Saskatoon

Humboldt Broncos parents, safety advocates concerned about relaxed trucking rules

Road safety advocates, including parents of Humboldt Broncos crash victims, are questioning the Saskatchewan government’s decision to relax rules for truckers.

Saskatchewan government lifts restrictions on truckers' work hours

The Saskatchewan government is relaxing rules for truckers. Drivers will be allowed to exceed the maximum of 13 hours driving per shift if they are carrying essential goods during the COVID-19 pandemic. (Jacques Boissinot/The Canadian Press)

Road safety advocates, including parents of Humboldt Broncos crash victims, are questioning the Saskatchewan government's decision to relax rules for truckers.

"I'm concerned.

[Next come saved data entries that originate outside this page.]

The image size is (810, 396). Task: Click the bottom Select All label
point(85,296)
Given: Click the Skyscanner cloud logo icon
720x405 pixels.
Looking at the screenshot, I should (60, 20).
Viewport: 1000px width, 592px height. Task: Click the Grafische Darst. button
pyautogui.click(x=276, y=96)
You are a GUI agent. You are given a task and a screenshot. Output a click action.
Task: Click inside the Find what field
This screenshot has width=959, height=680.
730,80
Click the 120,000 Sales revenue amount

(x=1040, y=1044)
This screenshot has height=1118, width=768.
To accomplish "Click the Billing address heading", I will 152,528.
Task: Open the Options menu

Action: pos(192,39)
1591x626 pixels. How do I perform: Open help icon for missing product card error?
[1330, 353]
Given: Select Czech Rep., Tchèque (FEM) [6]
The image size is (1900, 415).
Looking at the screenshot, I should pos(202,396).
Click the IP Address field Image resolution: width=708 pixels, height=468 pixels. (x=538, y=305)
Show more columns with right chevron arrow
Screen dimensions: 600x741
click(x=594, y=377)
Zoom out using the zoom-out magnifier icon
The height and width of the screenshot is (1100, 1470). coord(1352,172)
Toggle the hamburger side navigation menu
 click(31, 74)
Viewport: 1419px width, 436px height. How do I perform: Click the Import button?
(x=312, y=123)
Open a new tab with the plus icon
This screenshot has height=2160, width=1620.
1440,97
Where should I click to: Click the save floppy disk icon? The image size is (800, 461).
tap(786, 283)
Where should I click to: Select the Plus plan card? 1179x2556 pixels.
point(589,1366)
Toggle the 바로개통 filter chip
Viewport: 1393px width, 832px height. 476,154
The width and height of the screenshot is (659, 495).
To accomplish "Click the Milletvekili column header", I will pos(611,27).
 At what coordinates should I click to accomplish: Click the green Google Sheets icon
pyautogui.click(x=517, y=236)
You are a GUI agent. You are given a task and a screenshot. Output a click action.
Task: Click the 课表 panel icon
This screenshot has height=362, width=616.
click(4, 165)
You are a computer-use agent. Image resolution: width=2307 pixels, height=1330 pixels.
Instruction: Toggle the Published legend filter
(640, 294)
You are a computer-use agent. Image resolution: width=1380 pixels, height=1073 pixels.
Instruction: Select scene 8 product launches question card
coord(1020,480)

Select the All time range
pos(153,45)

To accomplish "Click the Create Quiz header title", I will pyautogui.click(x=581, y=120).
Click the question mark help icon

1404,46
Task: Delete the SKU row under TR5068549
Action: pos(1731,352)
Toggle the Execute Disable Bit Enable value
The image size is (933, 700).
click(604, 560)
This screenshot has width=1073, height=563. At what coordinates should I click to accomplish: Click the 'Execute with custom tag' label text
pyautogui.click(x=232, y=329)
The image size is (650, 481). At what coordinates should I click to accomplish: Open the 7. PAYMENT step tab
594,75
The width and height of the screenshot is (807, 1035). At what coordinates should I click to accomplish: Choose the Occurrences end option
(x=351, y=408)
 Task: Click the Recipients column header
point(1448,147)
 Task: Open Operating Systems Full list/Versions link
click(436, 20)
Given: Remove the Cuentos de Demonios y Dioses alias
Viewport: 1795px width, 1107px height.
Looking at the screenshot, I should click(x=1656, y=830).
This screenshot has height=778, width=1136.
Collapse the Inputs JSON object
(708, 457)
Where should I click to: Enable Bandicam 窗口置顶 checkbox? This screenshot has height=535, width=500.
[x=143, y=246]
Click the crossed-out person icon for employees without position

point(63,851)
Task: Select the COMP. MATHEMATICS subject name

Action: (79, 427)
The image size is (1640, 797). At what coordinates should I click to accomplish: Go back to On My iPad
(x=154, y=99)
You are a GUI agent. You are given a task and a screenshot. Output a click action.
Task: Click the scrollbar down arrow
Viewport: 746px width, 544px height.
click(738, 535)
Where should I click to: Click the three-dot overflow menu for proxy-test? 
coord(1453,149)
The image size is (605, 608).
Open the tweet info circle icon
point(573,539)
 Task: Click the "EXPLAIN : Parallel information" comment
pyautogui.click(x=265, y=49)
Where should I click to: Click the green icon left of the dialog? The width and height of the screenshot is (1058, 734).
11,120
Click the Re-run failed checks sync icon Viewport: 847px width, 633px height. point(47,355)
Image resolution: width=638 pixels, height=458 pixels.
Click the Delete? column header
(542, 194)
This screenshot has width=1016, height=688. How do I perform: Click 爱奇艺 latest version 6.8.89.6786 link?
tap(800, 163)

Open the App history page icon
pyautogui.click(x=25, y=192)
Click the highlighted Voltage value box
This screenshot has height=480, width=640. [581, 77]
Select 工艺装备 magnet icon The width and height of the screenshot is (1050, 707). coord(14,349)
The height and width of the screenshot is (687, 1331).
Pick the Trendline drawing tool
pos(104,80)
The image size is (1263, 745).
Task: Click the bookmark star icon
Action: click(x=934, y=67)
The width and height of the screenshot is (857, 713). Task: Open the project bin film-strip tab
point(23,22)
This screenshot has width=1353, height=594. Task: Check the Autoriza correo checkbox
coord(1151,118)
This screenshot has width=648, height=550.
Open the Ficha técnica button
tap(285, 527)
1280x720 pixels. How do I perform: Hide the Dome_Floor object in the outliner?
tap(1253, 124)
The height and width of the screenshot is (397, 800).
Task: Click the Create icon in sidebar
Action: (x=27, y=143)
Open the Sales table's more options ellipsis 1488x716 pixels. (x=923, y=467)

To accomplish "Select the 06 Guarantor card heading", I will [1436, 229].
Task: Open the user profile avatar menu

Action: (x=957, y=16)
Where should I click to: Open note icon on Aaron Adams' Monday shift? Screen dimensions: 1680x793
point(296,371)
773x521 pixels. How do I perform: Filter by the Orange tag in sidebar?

There has to be a better way to move goods than allowing operators and truckers to be put in bad situations like that," said Scott Thomas, whose son Evan was one of 16 people killed when the Broncos bus collided with a semi nearly two years ago.

This week, Premier Scott Moe announced truckers in Saskatchewan could drive for more than the previous maximum of 13 hours per day if they were carrying emergency supplies such as medicine or food.

Drivers are supposed to "monitor their own ability and level of alertness to prevent driving while impaired by fatigue." It is recommended they take a 24-hour break after 14 continuous days of work. 

Moe said the new rules are temporary and were only put in place because of the unprecedented COVID-19 pandemic. He noted the federal government announced similar rules for interprovincial truck travel.

"We've done it A) to ensure that we can get those supplies into our communities and B) to ensure that, where we can, we are aligned across the nation," Moe said.

University of Manitoba professor Ahmed Shalaby said there's no need to allow truckers to work longer shifts because volumes and demand are down overall in Canada since mid-March. (Holly Caruk/CBC)

University of Manitoba professor Ahmed Shalaby said there's a risk that the government is "addressing one emergency but creating another one."

Shalaby said there's no shortage of drivers at the moment and no need to allow current drivers to drive excessive hours. It could cause tired drivers to make bad decisions, he said.

"Trucking is not the bottleneck in the system. I don't see it. The problem is the production and supply of these [emergency] goods," Shalaby said.

Shalaby pointed to a recent article on the industry website Frieght Waves that tracked shipping volumes for semis in Canada. It found a 12 per cent drop since March 19. Several owners interviewed said they intended to apply for the federal wage subsidy to prevent laying off more drivers. 

Shalaby said this suggests there are more than enough drivers at the moment to share the work required.

Saskatchewan previously allowed truckers to drive for 13 hours during a maximum 15-hour shift. That was already two hours more than their American counterparts, Shalaby said.

"We were already driving 20 per cent more without lifting the restrictions," he said.

Scott Thomas, father of deceased Humboldt Broncos player Evan Thomas, said he's concerned about the relaxed rules for semi drivers during the COVID-19 pandemic. (Jason Warick/CBC)

Shalaby pointed to other research that shows a marked increase in errors and collisions after drivers exceed 10 hours of driving in a shift.

Fellow Broncos parent Lyle Brons said he has mixed feelings about the relaxed rules. Brons, whose daughter Dayna was one of those killed in the crash, agrees COVID-19 preparedness has to be a top priority, but said he hopes regulators will still be able to keep tired or unsafe drivers off the road.

Patti Fair, executive director of the group Safer Roads Canada, said some exceptions may be necessary, but this new blanket policy is far too broad.

"I'm nervous about the roads on a good day. Relaxing the hours of service makes me even more nervous, absolutely," Fair said.

Fair, whose husband Steve was killed in a semi crash several years ago, said the pandemic is exposing the gaps in trucking regulations.

Fair, Shalaby and others applauded the Saskatchewan government and others for making basic training mandatory for all new truckers, but they say more needs to be done. They're pressing for governments to declare trucking a profession with strict standards and oversight. Then, in the event of a crisis, there'd be a co-ordinated plan to supply highly-trained expert drivers to provide essential services, they say.

"We have to do better. There's a clear necessity here," Fair said.